Neolithic guests brought gifts to a prehistoric dinner party

Communities arriving at the Early Neolithic site of Asiab with wild boar for a communal feast. Credit: Kathryn Killackey

About 11,000 years ago, Early Neolithic humans came together for a great feast in what is today the Zagros Mountains of Iran.

Evidence of this prehistoric dinner party survives in the form of 19 wild boar (Sus scrofa) skulls which were unearthed at the archaeological site of Asiab. The remains show marks of butchery and were neatly packed and sealed inside a pit in a round building. Their meat may have provided food for as many as 350–1200 adults.

New analysis of tooth enamel from 5 of the skulls has now revealed that at least some of the boars were not from the area where the gathering took place.   

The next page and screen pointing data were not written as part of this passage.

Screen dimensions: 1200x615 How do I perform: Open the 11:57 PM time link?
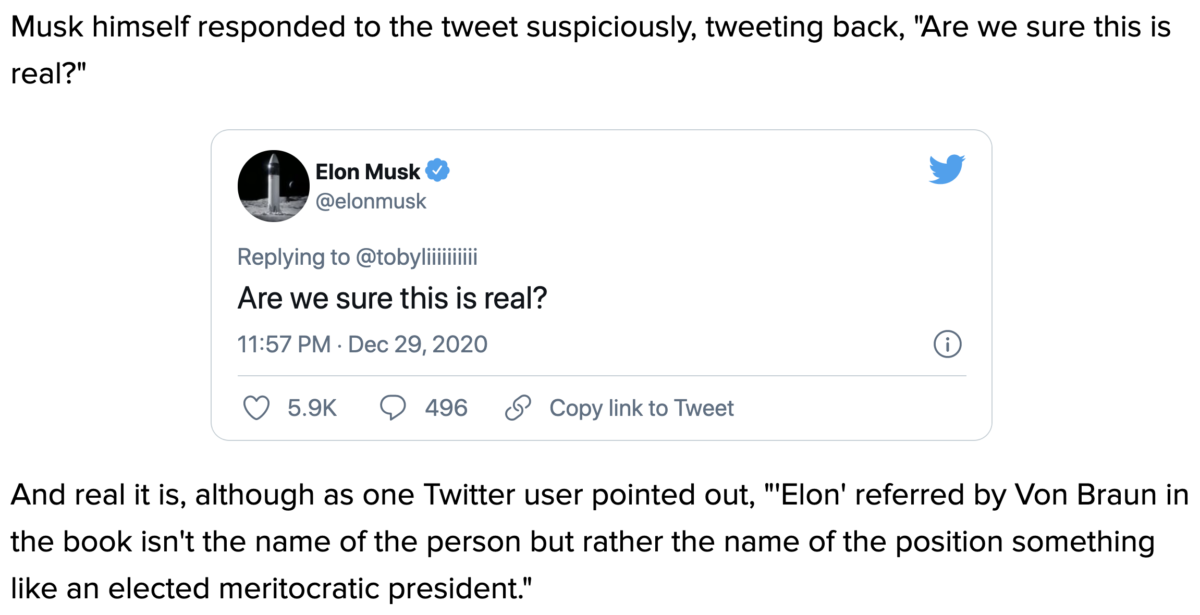point(284,345)
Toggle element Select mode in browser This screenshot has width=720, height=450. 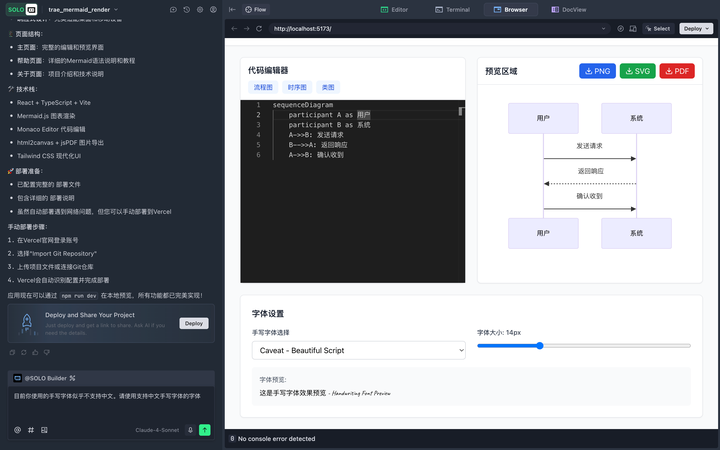[x=657, y=29]
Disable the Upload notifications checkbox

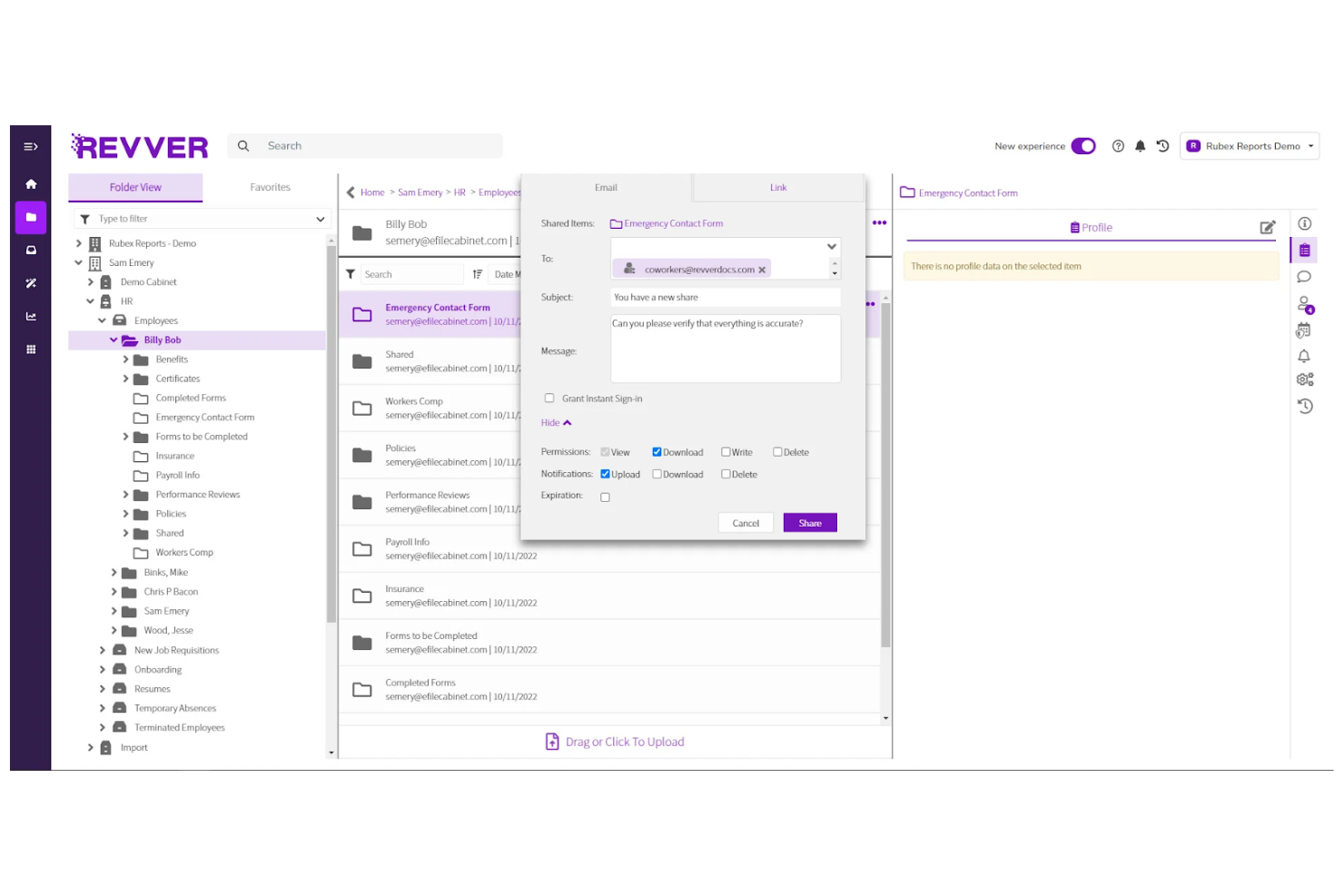click(x=604, y=473)
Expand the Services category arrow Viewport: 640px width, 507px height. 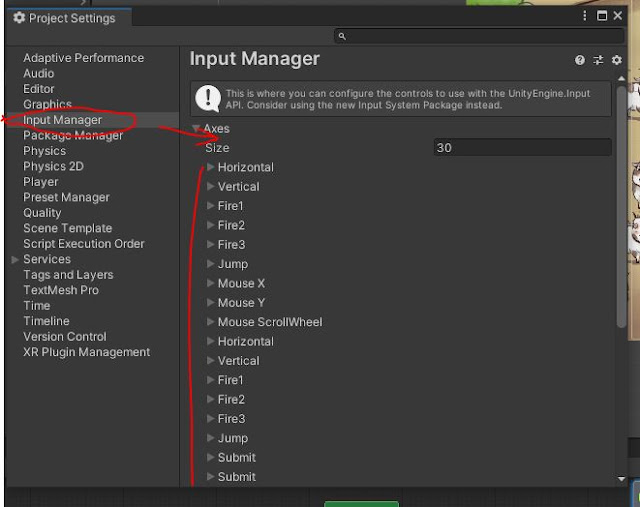(x=14, y=260)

Archaeologists suggest hunters went to great effort to kill the wild boars in their local region and transport them over thousands of kilometres of difficult, mountainous terrain to be eaten at the ceremonial feast.

“These people were clearly the ultimate dinner party guests,” says says Dr Petra Vaiglova of the Australian National University (ANU), first author of the study in the journal Communications Earth & Environment.

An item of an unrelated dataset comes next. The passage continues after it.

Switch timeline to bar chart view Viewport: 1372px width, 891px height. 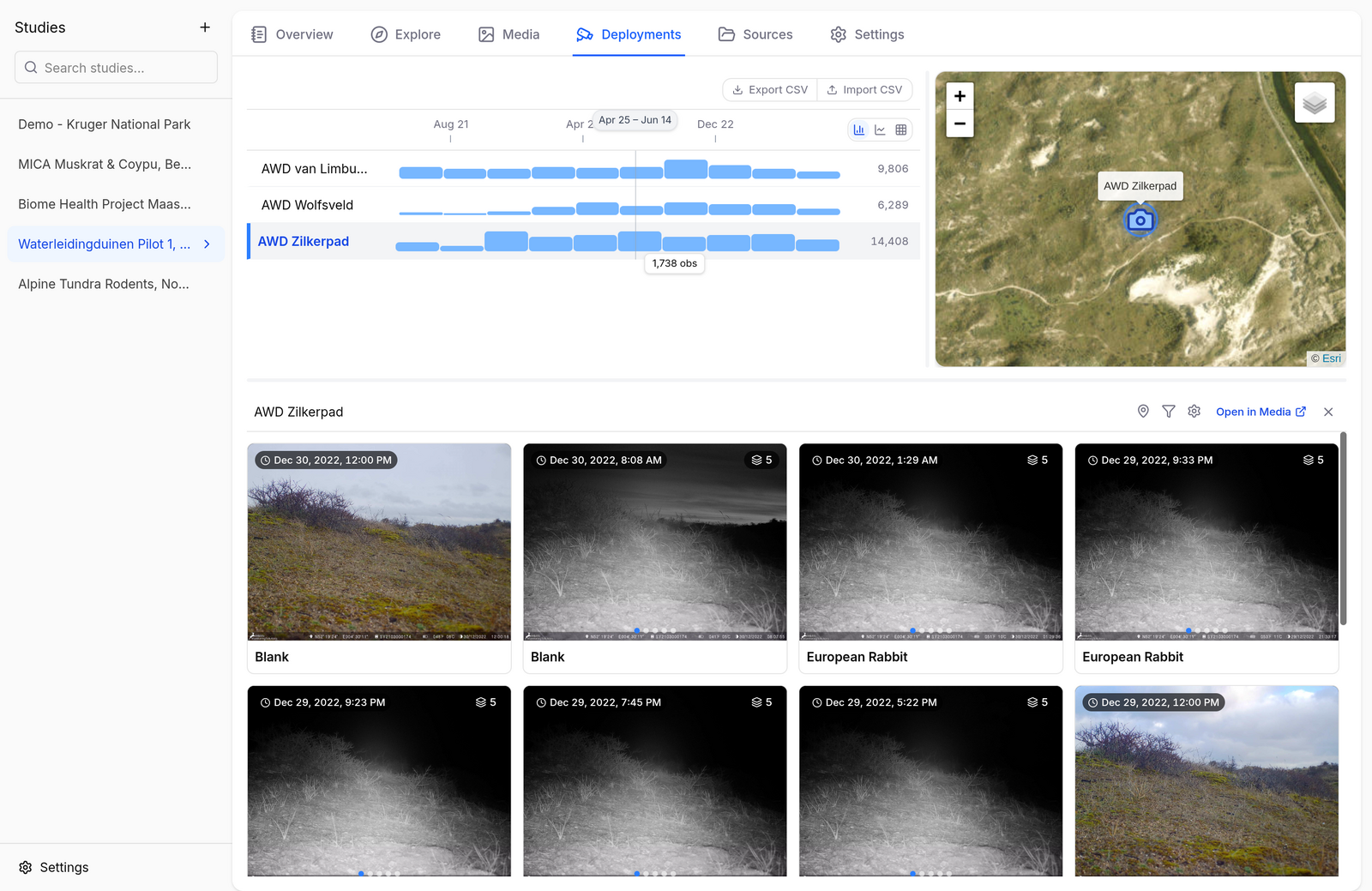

Vaiglova and her collaborators analysed levels of barium and isotopes of oxygen and strontium present in the boars’ molars. Isotopes of an element have the same number of protons but differ in the number of neutrons.

“Rainfall and bedrock have distinct isotopic values in different geographical locations. These isotopic values get incorporated into animal tissues through drinking water and food,” she explains.

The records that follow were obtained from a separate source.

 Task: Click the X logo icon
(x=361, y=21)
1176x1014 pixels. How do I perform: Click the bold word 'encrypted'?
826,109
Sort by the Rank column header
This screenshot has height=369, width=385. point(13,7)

“Teeth deposit visible layers of enamel and dentine during growth that we can count under the microscope.

Samples of ancient boar teeth unearthed at the archaeological site of Asiab in the Zagros Mountains.
Credit: Nic Vevers/ANU

“Measuring the isotopic values of tooth enamel allowed us to assess whether all the animals came from the same part of the region or whether they originated from more dispersed locations. Because the values we measured across the 5 teeth showed a high amount of variability, it is unlikely that all the animals originated from the same location.

“It is possible that some of them originated roughly 70km away from the site where the feast took place.”

The authors note that home ranges of above about 20 square kilometres are very rare for these animals and “it is therefore unlikely that the wild boars moved on their own over large distances and ended up close to Asiab”.

They estimate it would have taken humans at least 2 days to carry the animal carcasses to the site.

Vaiglova says communities living in the Zagros Mountains at this time were hunting lots of different animal species. 

“Boars are especially aggressive and so displaying them as hunting trophies or presenting them at a feast carries with it a certain element of significance. Bringing these animals from distant locations would have undoubtedly helped celebrate the importance of the social event that took place at Asiab,” she says.  

“What is special about the feast at Asiab is not only its early date and that it brought together people from across the wider region, but also the fact that people who participated in this feast invested substantial amounts of effort to ensure that their contributions involved an element of geographic symbolism. This feast also took place at a time that pre-dates agriculture and farming practices. 

“This was clearly a very meaningful event and the fact that people put in so much effort to transport the boars over such challenging terrain provides us with a glimpse of how old the tradition of bringing geographically meaningful gifts to social events really is.”